Scentre Group (SCG)FY25 annual report released; distribution of 8.905c/security paid 27 Feb.
Abacus Group (ABG) — Statutory profit $47.6m (up from HY25 loss); FFO $40.1m; ASK internalisation discussions ongoing.
Ingenia Communities (INA) — Revenue $257.3m; underlying profit $62.1m; FY26 EBIT guidance reaffirmed at top end.
STAR OF THE WEEK Cedar Woods Properties (CWP) — Record NPAT $39.6m (+163%); FY26 guidance upgraded to 30–35% growth.
Centuria Capital (CNI) — Record AUM $21.8bn; FY26 OEPS guidance upgraded 11.5% to 13.6c.
Growthpoint Properties (GOZ) — FFO $91.9m (+3.4%); office occupancy lifted to 94%; FY26 guidance upgraded.
Cromwell Property (CMW) — Operating profit +1.5% to $55.9m; AUM hits $5.0bn; portfolio 97.2% occupied.
Waypoint REIT (WPR) — FY25 DEPS 16.64c (+1.0%); FY26 guidance +3.0% growth; $50m buyback completed.
GDI Property Group (GDI) — FFO surged 29.1% to $21.3m; NTA stable at $1.20; distribution 2.50c declared. (Investing.com)
GemLife Communities (GLF) — Maiden FY25 result beat all prospectus forecasts; underlying NPAT $90m; FY26 EPS guidance 28.5–30.0c (+20–27% growth). (ASX)
Finbar Group (FRI) — NPAT +12.9% to $10.6m; record first-half sales of $368m (409 units); pre-sales at a record $523m (+76%). Founder John Chan transitions to Executive Chairman. (ASX)
Australian Unity Office Fund (AOF) — NTA $0.42/unit; preferred buyer found for sole Brisbane asset at $40m; fund intends to delist and wind up.
WOTSO (WOT) — Revenue +3% to $24.6m; EBITDA +6% to $5.4m; network expanded to 35 locations; Yandina property sale for $27m disclosed. (ASX)
Eureka Group Holdings (EGH) — Revenue $23.3m; EPS $0.032; result includes $15.4m one-off gain from asset sales. (ASX)
Carindale Property Trust (CDP) — H1 FY26 results released; distribution of 14.94c/unit declared. (ASX)
RAM Essential Services Property Fund (REP) — Solid HY26 result; accelerating strategic pivot to healthcare and essential services assets. (ASX)
United Overseas Australia (UOS) — Full-year preliminary report released; interim dividend of 2c/share declared. (ASX)
LDR Capital Property Fund (LED) — HY26 results and leasing update released for commercial office portfolio. (ASX)
 
Settlement Day
Deals & M&A
OUE REIT → 19.9% of Salesforce Tower, Sydney (A$357m)
Singapore REIT’s Australian debut — 99.2% occupied, freehold premium office. (PR Newswire)
____________
REQUIREMENT A:
Please write out the property results roundup from "Finbar Group (FRI)" to "for $27m disclosed. (ASX)".
REQUIREMENT B:
Answer these questions from the property results roundup:
(i) What record AUM did Centuria Capital report?
(ii) How many locations does the WOTSO network now have?
(iii) At what price was a preferred buyer found for the Australian Unity Office Fund's sole Brisbane asset?
REQUIREMENT C:
For each statement, decide whether the property results roundup supports it. Give yes or no and quote the deciding words.
(i) Cromwell Property's portfolio is 97.2% occupied.
(ii) Waypoint REIT's $50m buyback is still in progress.
(iii) GDI Property Group's NTA fell.
These lines have no connection to the property results roundup.

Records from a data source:
____________
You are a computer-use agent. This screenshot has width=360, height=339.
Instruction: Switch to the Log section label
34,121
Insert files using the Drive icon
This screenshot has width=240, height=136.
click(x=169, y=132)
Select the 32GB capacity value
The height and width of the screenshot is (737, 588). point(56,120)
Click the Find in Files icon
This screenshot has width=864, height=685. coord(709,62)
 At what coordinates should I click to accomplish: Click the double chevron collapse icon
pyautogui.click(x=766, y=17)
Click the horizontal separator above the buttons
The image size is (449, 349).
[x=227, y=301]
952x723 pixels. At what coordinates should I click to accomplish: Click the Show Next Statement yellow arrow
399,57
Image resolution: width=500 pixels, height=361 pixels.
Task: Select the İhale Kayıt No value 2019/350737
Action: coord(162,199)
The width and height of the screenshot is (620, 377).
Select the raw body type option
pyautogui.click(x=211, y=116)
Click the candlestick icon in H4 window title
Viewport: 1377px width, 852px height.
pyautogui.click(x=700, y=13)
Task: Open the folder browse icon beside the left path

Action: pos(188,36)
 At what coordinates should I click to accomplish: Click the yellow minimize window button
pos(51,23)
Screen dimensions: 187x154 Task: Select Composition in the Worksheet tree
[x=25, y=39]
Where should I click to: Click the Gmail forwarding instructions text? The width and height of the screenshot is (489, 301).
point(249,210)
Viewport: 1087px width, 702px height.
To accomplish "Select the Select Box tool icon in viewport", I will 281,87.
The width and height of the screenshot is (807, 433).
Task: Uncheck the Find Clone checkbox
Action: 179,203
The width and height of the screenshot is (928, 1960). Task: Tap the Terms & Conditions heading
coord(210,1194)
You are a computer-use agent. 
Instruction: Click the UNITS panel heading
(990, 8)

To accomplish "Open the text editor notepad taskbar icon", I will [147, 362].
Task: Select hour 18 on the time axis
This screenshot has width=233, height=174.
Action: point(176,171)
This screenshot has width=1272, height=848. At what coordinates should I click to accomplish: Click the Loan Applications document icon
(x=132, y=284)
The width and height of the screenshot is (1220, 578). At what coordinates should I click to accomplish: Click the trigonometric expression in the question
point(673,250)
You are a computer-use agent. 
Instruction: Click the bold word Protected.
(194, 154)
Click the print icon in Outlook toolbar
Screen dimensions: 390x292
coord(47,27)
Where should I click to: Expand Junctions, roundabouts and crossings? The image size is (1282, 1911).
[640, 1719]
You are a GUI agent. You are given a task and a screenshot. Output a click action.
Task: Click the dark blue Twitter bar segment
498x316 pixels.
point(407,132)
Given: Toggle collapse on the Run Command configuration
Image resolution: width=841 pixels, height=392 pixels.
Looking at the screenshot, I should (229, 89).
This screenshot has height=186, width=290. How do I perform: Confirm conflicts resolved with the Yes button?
____________
SOLUTION A:
Finbar Group (FRI) — NPAT +12.9% to $10.6m; record first-half sales of $368m (409 units); pre-sales at a record $523m (+76%). Founder John Chan transitions to Executive Chairman. (ASX)
Australian Unity Office Fund (AOF) — NTA $0.42/unit; preferred buyer found for sole Brisbane asset at $40m; fund intends to delist and wind up.
WOTSO (WOT) — Revenue +3% to $24.6m; EBITDA +6% to $5.4m; network expanded to 35 locations; Yandina property sale for $27m disclosed. (ASX)

SOLUTION B:
(i) $21.8bn
(ii) 35
(iii) $40m

SOLUTION C:
(i) Yes: "portfolio 97.2% occupied"
(ii) No: "$50m buyback completed"
(iii) No: "NTA stable at $1.20"